### [Exercise requirements]
In the entries below, repeat only the lines between those holding "Viewport: 1223px width, 817px" and "Given: Click the liquidation", inclusive. Leave pictures out.

[Screenshot grounding data]
= Beginning of Section =

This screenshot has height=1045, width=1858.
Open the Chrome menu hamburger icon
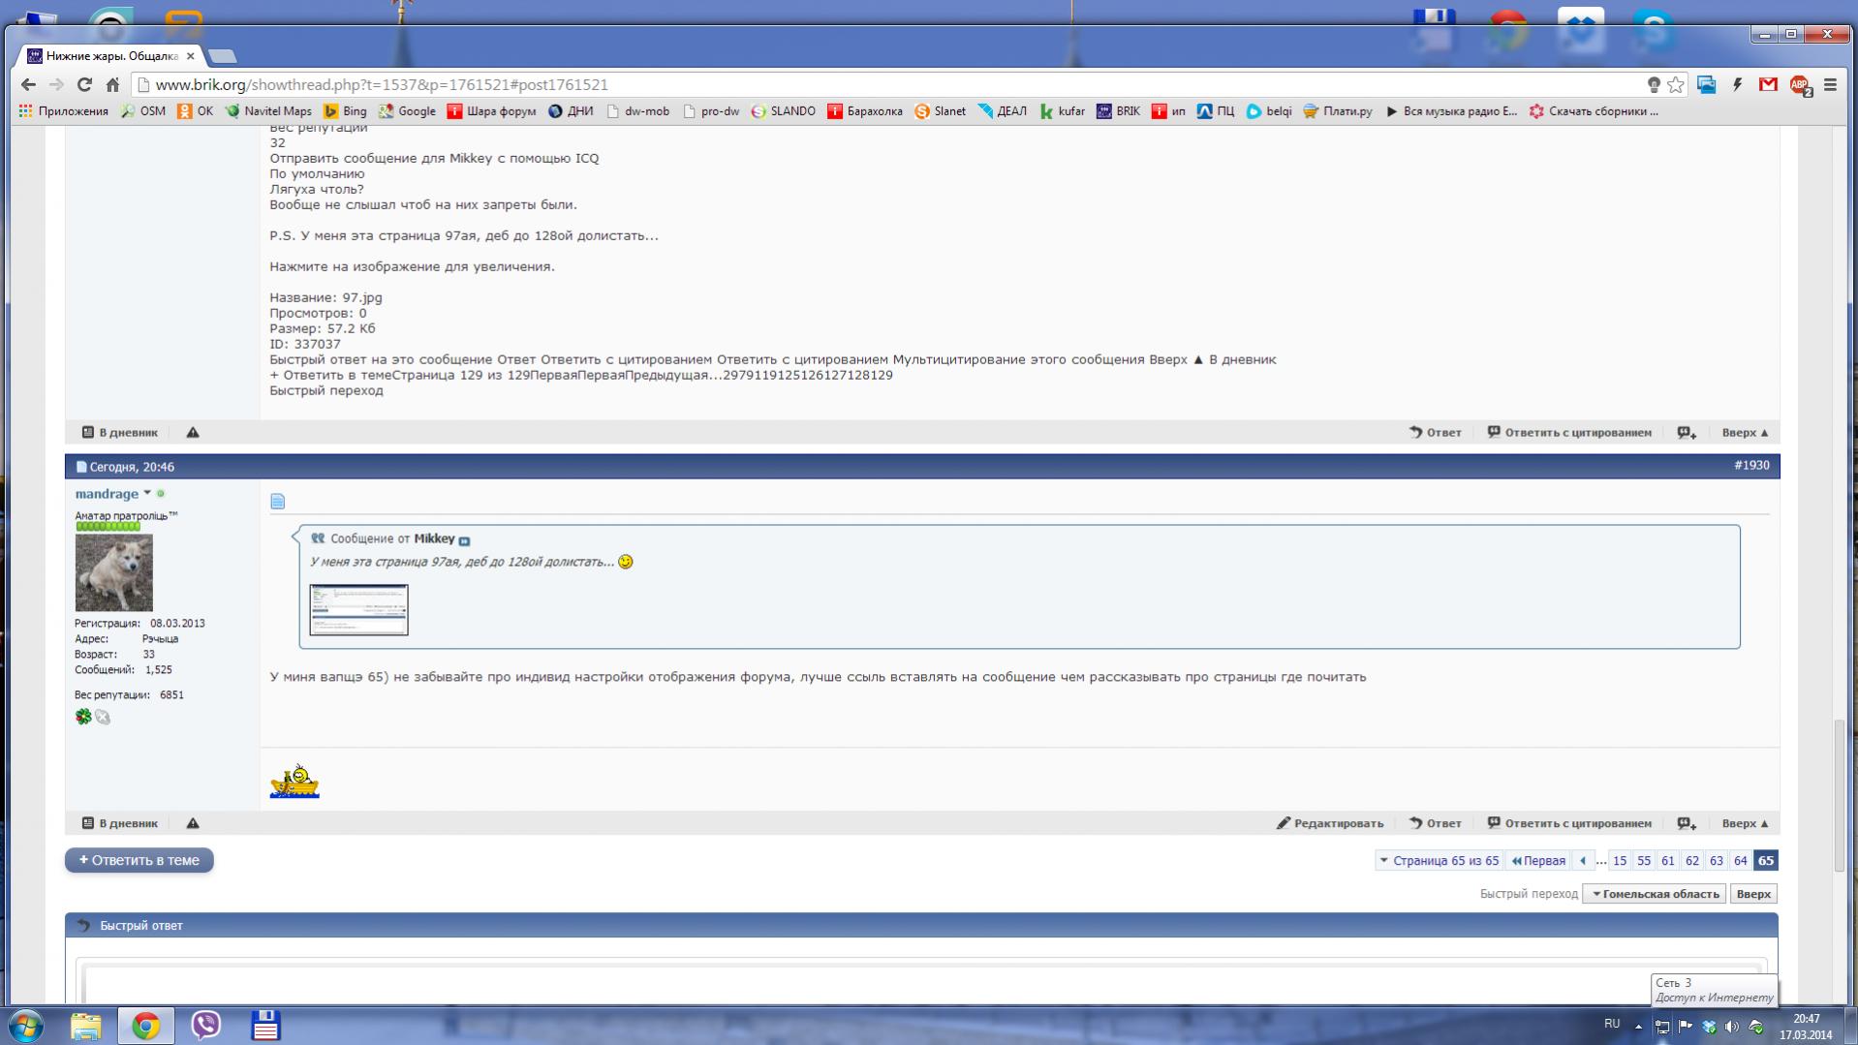click(x=1830, y=85)
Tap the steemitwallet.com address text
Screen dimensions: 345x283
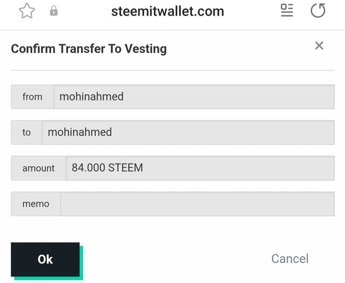[167, 11]
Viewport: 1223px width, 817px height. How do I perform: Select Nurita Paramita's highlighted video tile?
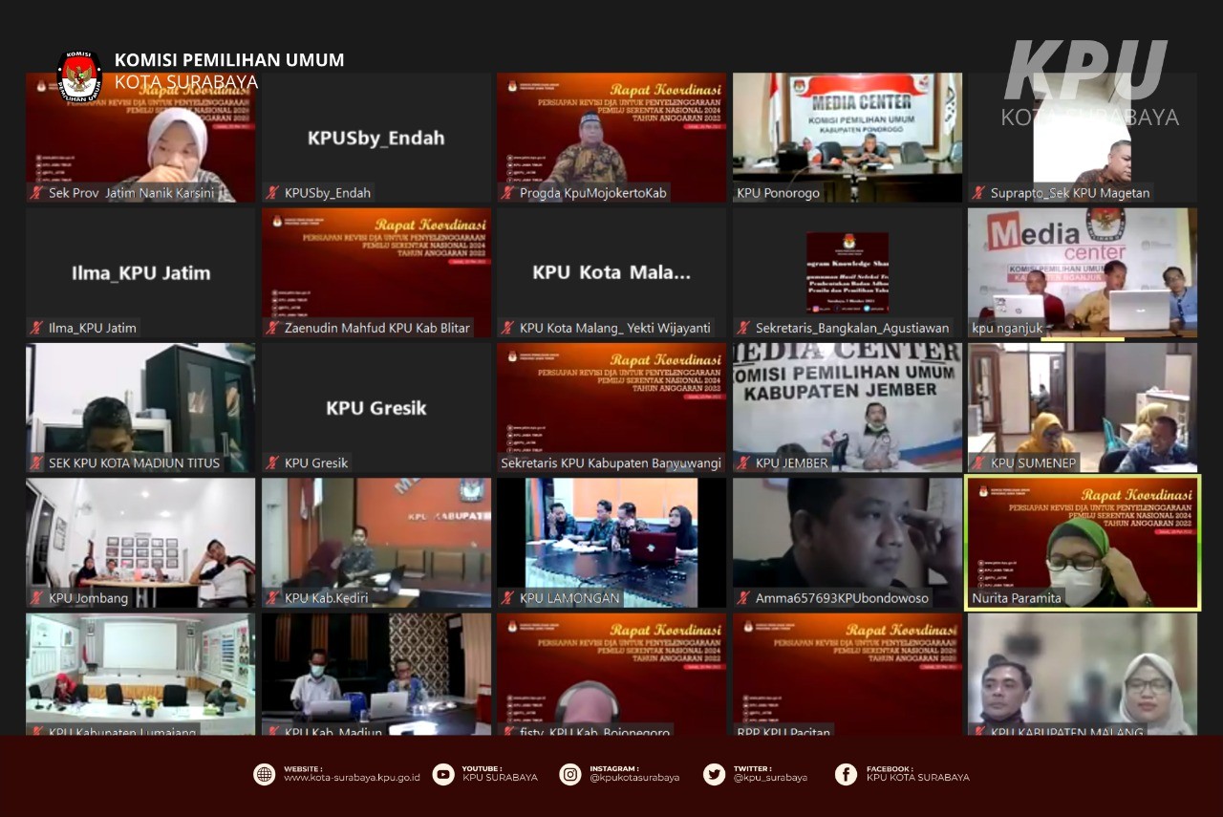pos(1083,541)
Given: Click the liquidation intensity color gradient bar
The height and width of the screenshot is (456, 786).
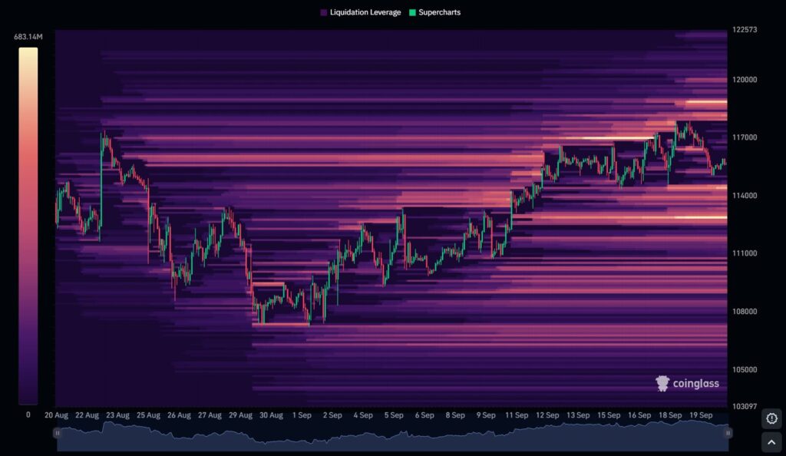Looking at the screenshot, I should click(x=28, y=226).
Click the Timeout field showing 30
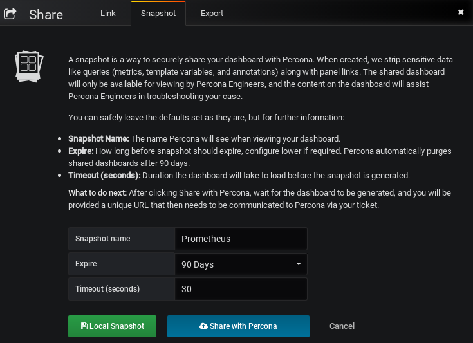The height and width of the screenshot is (343, 473). [241, 289]

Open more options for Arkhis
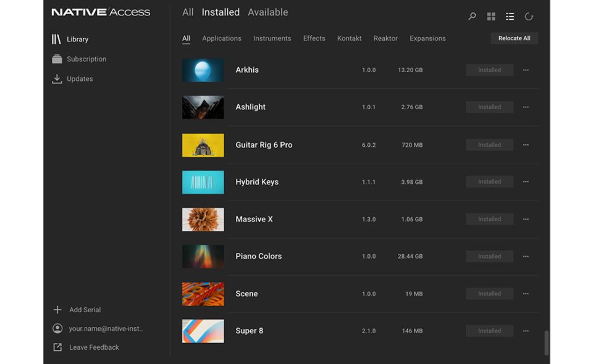coord(526,70)
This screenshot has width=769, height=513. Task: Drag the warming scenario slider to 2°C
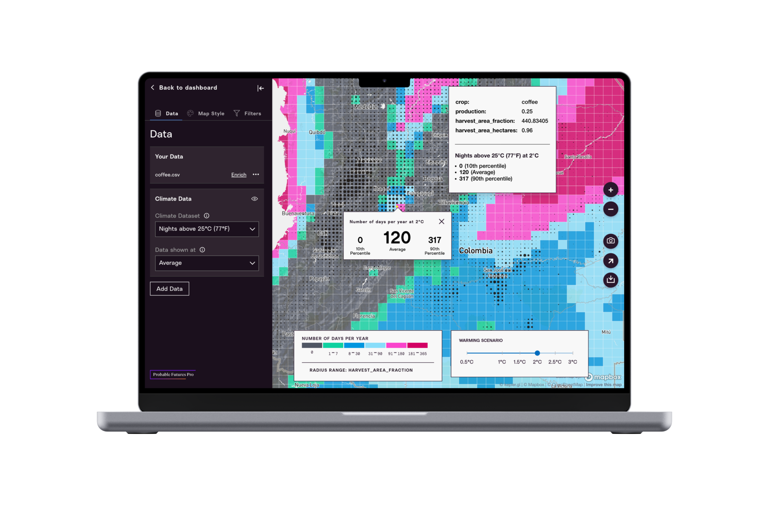click(x=536, y=353)
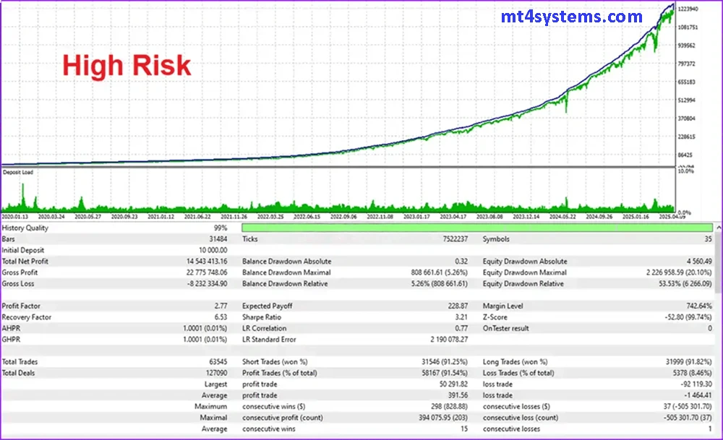The height and width of the screenshot is (440, 723).
Task: Select the Ticks value 7522237
Action: pyautogui.click(x=454, y=238)
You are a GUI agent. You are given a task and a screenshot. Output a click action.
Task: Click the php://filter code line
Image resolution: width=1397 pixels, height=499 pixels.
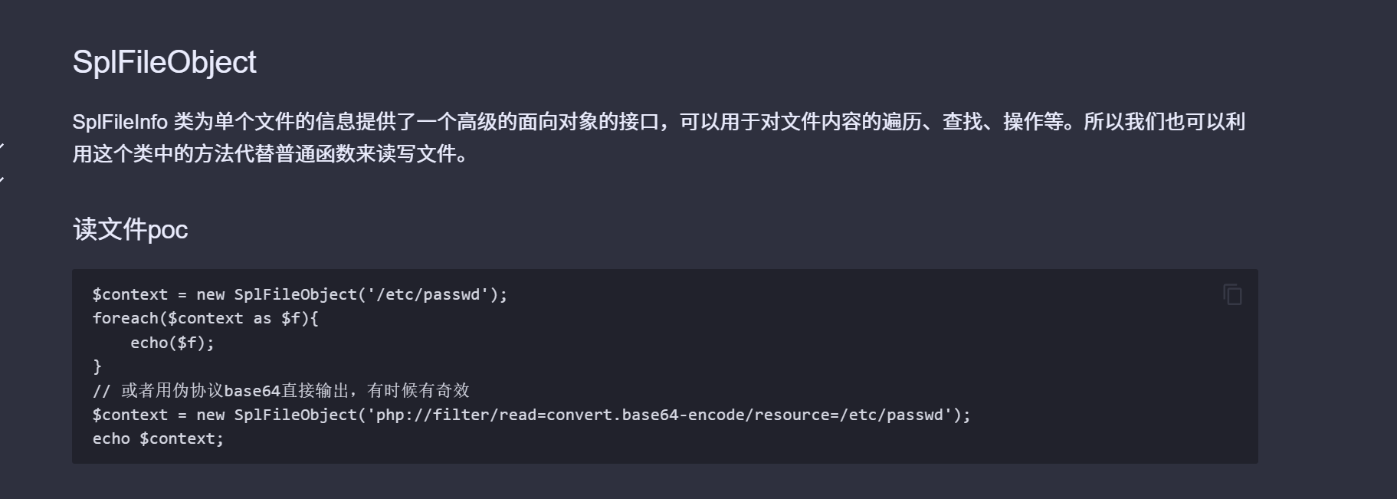point(531,415)
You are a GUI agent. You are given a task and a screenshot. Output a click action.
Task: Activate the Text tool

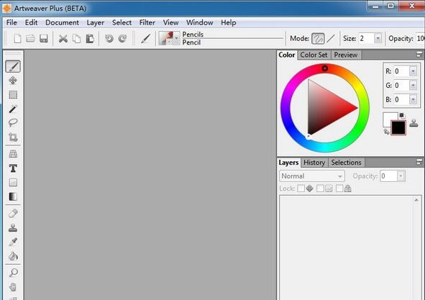(13, 168)
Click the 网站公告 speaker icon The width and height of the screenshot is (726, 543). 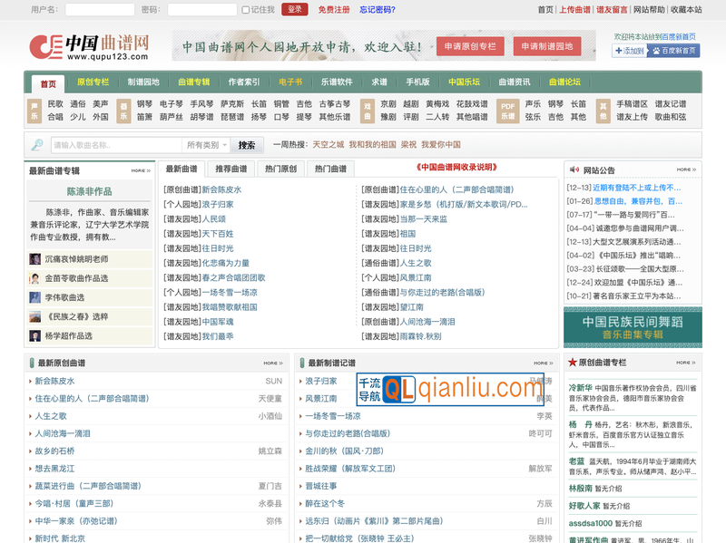click(x=573, y=170)
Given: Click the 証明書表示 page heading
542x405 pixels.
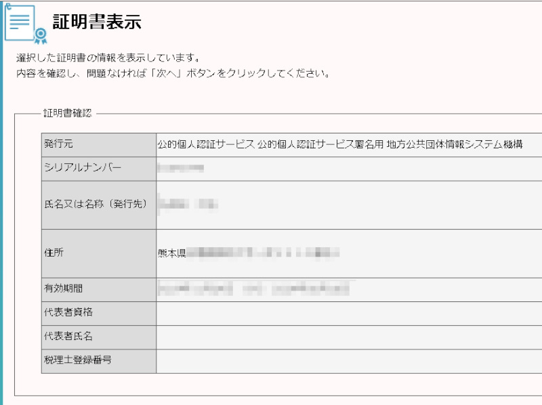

= End of Section =

### [Answer for this exercise]
Viewport: 1223px width, 817px height. How do I perform: Select Nurita Paramita's highlighted video tile?
pos(1083,541)
Given: Click the liquidation intensity color gradient bar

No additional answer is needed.